WHAT TO PRODUCE | Nothing left out, nothing added: return the full set of records.

SOURCE MATERIAL |

┄┄┄┄┄┄┄┄┄┄

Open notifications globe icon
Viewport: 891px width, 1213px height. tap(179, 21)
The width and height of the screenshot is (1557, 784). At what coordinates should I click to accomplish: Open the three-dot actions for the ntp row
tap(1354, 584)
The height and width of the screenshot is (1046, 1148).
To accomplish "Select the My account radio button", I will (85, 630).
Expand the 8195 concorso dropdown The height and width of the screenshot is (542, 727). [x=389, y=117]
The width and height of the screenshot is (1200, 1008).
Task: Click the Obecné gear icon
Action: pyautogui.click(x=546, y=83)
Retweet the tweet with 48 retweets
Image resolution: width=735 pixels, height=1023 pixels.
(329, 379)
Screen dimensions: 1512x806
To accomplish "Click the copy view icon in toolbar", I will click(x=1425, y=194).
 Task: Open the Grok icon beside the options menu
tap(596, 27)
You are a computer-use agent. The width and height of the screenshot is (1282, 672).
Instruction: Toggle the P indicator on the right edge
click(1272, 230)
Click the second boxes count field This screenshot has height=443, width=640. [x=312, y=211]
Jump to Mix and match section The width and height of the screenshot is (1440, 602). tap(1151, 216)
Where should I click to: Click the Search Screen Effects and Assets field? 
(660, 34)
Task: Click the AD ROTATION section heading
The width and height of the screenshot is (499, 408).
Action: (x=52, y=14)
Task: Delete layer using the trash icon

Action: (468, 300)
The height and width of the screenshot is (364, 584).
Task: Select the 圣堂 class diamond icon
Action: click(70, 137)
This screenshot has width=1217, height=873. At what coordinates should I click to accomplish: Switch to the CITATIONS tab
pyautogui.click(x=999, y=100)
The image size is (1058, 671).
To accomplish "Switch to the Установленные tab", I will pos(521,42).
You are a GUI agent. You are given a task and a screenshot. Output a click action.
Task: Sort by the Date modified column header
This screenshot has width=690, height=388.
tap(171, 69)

┄┄┄┄┄┄┄┄┄┄

SOLUTION BELOW |
Open notifications globe icon
Viewport: 891px width, 1213px height. tap(179, 21)
The width and height of the screenshot is (1557, 784). At what coordinates should I click to accomplish: Open the three-dot actions for the ntp row
tap(1354, 584)
The height and width of the screenshot is (1046, 1148).
To accomplish "Select the My account radio button", I will (85, 630).
Expand the 8195 concorso dropdown The height and width of the screenshot is (542, 727). [x=389, y=117]
The width and height of the screenshot is (1200, 1008).
Task: Click the Obecné gear icon
Action: pyautogui.click(x=546, y=83)
Retweet the tweet with 48 retweets
Image resolution: width=735 pixels, height=1023 pixels.
(329, 379)
Screen dimensions: 1512x806
To accomplish "Click the copy view icon in toolbar", I will click(x=1425, y=194).
 Task: Open the Grok icon beside the options menu
tap(596, 27)
You are a computer-use agent. The width and height of the screenshot is (1282, 672).
Instruction: Toggle the P indicator on the right edge
click(1272, 230)
Click the second boxes count field This screenshot has height=443, width=640. [x=312, y=211]
Jump to Mix and match section The width and height of the screenshot is (1440, 602). tap(1151, 216)
Where should I click to: Click the Search Screen Effects and Assets field? 
(660, 34)
Task: Click the AD ROTATION section heading
The width and height of the screenshot is (499, 408).
Action: (x=52, y=14)
Task: Delete layer using the trash icon

Action: (468, 300)
The height and width of the screenshot is (364, 584).
Task: Select the 圣堂 class diamond icon
Action: click(70, 137)
This screenshot has width=1217, height=873. At what coordinates should I click to accomplish: Switch to the CITATIONS tab
pyautogui.click(x=999, y=100)
The image size is (1058, 671).
To accomplish "Switch to the Установленные tab", I will pos(521,42).
You are a GUI agent. You are given a task and a screenshot. Output a click action.
Task: Sort by the Date modified column header
This screenshot has width=690, height=388.
tap(171, 69)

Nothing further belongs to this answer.